Koopkrachtverbetering
In de Armoedemonitor 2006 zijn voor het eerst de financiële effecten
van het gemeentelijk armoedebeleid op huishoudniveau in beeld
gebracht. De regelingen betekenen een koopkrachtverbetering die
varieert van 2,7% voor meerpersoonshuishoudens zonder kinderen die nog
maar kort van een minimuminkomen leven tot 10,5% voor alleenstaande
ouders die al drie jaar of langer tot de minima behoren. Vooral de
langdurige minima en daarbinnen de gezinnen met kinderen profiteren.

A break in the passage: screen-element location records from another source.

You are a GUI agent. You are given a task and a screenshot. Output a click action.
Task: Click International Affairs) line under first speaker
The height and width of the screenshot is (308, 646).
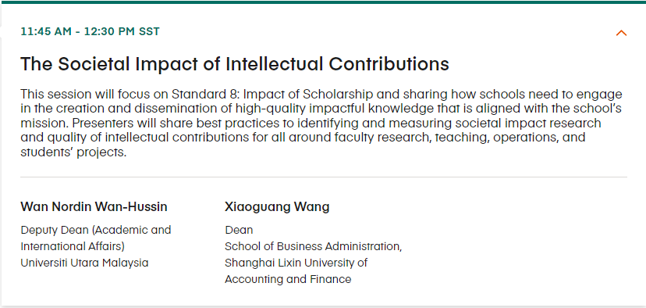[x=73, y=246]
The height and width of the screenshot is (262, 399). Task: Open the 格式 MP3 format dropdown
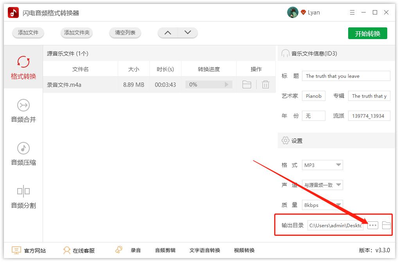click(x=322, y=165)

Dit zijn groepen waar de gemeente zich de afgelopen jaren nadrukkelijk
op heeft gericht. Wethouder Buyne (Werk en Inkomen): "Armoedebeleid is
een van de speerpunten van het college. De regelingen van de gemeente
Amsterdam hebben een groot bereik onder de Amsterdamse
minimahuishoudens. In 2006 maakte 91% van de minima gebruik van
minimaal één regeling. Het gebruik van de regelingen kunnen een
verlichting geven van 3 tot 10%."
Gemeentelijk armoedebeleid
De gemeente Amsterdam heeft in 2006 55 miljoen euro uitgegeven aan het
armoedebeleid. Van de kwijtscheldingsregeling voor de
gemeentebelasting maakte 84% van de rechthebbenden gebruik. De
Stadspas bereikte ook dat percentage. Het gebruik van de
Scholierenvergoeding haalde de 72%, die van de Langdurigheidstoeslag
en de Knipkaart, twee voorzieningen voor langdurige minima, 66% en die
van de Ziektekostenverzekering 62%.
Jongeren
Het aantal Amsterdamse jongeren dat leeft in een minimahuishouden is
met 109 licht gestegen en komt nu uit op 39.562. Dit betekent dat van
alle Amsterdamse jongeren 29% opgroeit in een minimahuishouden. Het
percentage verschilt sterk naar etniciteit: van 46% onder Marokkanen
tot 13% van de jongeren uit autochtone huishoudens. Het college van
B&W kiest in het armoedebeleid voor maatregelen die investeren in
jongeren, zoals de Scholierenvergoeding en de PC-regeling.
Wethouder Buyne wil een extra accent op preventie van schulden en de
aanpak van schulden bij jongeren. Verder streeft zij ernaar dat zoveel
mogelijk minimahuishoudens gebruikmaken van de inkomensvoorzieningen
waar zij recht op hebben. Zo benadert de gemeente doelgroepen gericht
en pro-actief door bestandskoppeling en is er hulp van de
Formulierenbrigade bij het invullen van formulieren. Het streven is de
bestandskoppeling uit te breiden, onder andere met bestanden van de
Rijksbelastingdienst. Daarnaast zal de gemeente aansluiten bij
huisbezoeken voor bewonersadviseurs.